Some opponents of the House bill have
expended great energy and resources in recent weeks to convince seniors
that this provision will somehow result in government-sponsored
euthanasia.
We have seen the volatile response to these allegations at town hall meetings across the country.
This argument is completely false. This provision simply provides for
Medicare to pay for voluntary conversations between patients and their
health care practitioners on the difficult but important subject of
planning for care at the end of life.
The provision is purely
optional, and patients would be able to choose whether to discuss the
issue with their practitioners. For those who decide to do so, there
would be clear benefits.
These discussions can include where a
person wants to receive care and how physical needs, including pain,
are to be managed. The merits of broader health care reform legislation
aside, there should be no controversy about the benefits of end-of-life
care planning discussions. According to a 2008 study in the Journal of
the American Medical Association, these discussions have been proven to
improve patient care and quality of life.
Confronting the prospect of death
isn't easy for anyone. So perhaps it's no surprise that few people talk
with their doctors, nurses or loved ones about their wishes for
end-of-life care. Surveys show that only 13 percent of Americans have
established a living will laying out their desires for treatment near
death, and shared it with their medical teams.
We discuss
end-of-life care with patients to fulfill our commitment to them
throughout the course of their care. When a disease cannot be cured, we
can assure our patients that we can make them comfortable in their last
days. When these conversations are done in advance and done well,
everyone benefits -- patients, families and all members of our care
teams.
As practitioners, we know from experience that
discussions with patients in the end stages of their cancers and with
their family members may be long and emotional, but ultimately lead to
end-of-life care centered on the patient's wishes.
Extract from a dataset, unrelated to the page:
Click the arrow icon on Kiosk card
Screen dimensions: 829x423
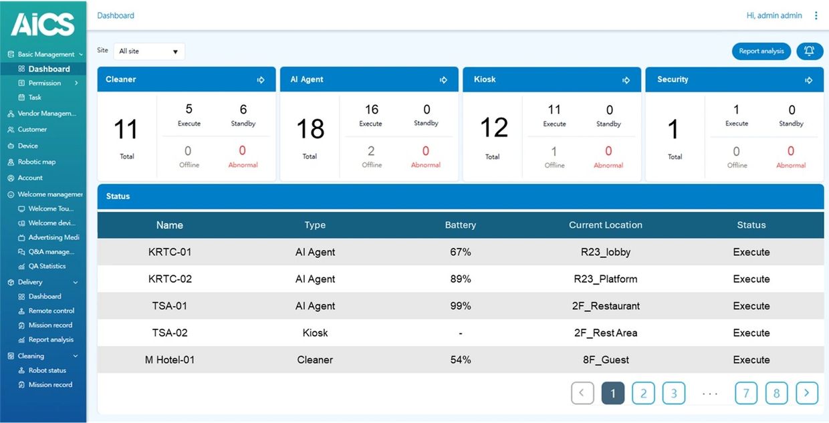(626, 80)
We have seen many
patients who were well-cared-for by their families, with professional
help, and were comfortable in their surroundings.
We know,
through research and through our own experience, that patients who have
discussed end-of-life care make better-informed treatment decisions,
experience less pain and depression, and fare better overall.
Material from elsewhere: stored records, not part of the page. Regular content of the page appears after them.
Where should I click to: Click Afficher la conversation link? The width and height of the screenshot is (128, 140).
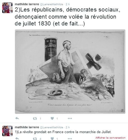110,138
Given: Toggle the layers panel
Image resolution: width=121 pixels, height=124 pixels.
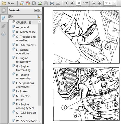Looking at the screenshot, I should [4, 34].
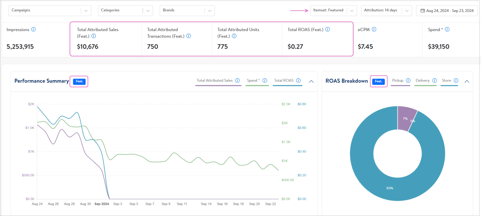The image size is (481, 216).
Task: Click the Total ROAS legend info icon
Action: [x=299, y=80]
At some point, we all will need to make decisions about care at the end
of life. Whether ill or not, every American should think ahead about
the kind of treatment they want, discuss their desires with their loved
ones and their doctors and nurses, and develop living wills to document
their wishes.
A new Medicare
benefit that acknowledges the value of end-of-life conversations
between health care practitioners and patients is long overdue and
should be included in any health care reform bill. It is good medicine
and improves the lives of patients -- exactly what policymakers say
they are looking for in health care reform. More importantly, it would
help all Americans live their final days with dignity and in accord
with their own wishes.
The opinions expressed in this commentary are solely those of Douglas W. Blayney and Brenda Nevidjon.
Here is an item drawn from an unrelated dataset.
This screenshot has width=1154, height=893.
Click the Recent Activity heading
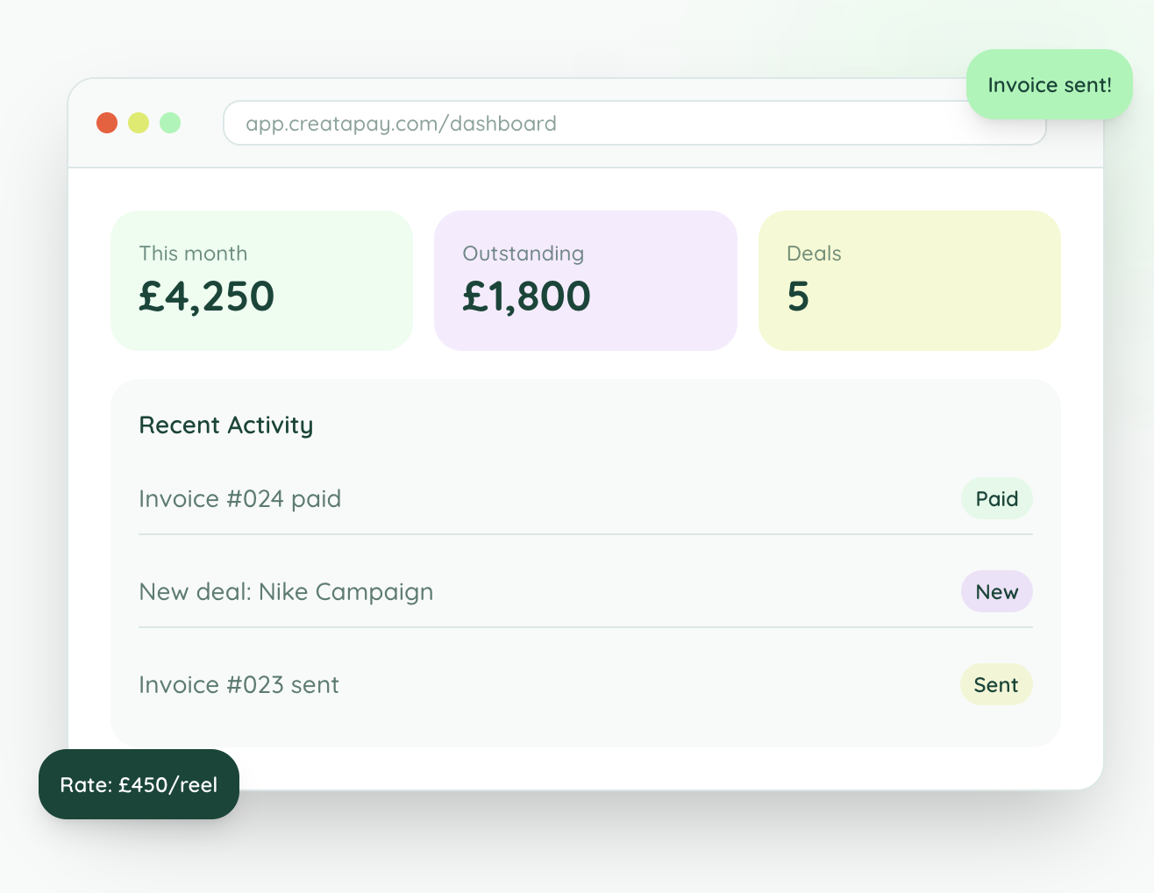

Editor's note: Douglas W. Blayney, MD, is president of the American
Society of Clinical Oncology and professor of internal medicine at the
University of Michigan. He specializes in the treatment of breast
cancer and lymphoma and was in private practice for 17 years in
California. Brenda Nevidjon, RN, is president of the Oncology Nursing
Society and clinical professor of nursing at Duke University School of
Nursing. She was the first nurse and first woman to be chief operating
officer of Duke University Hospital.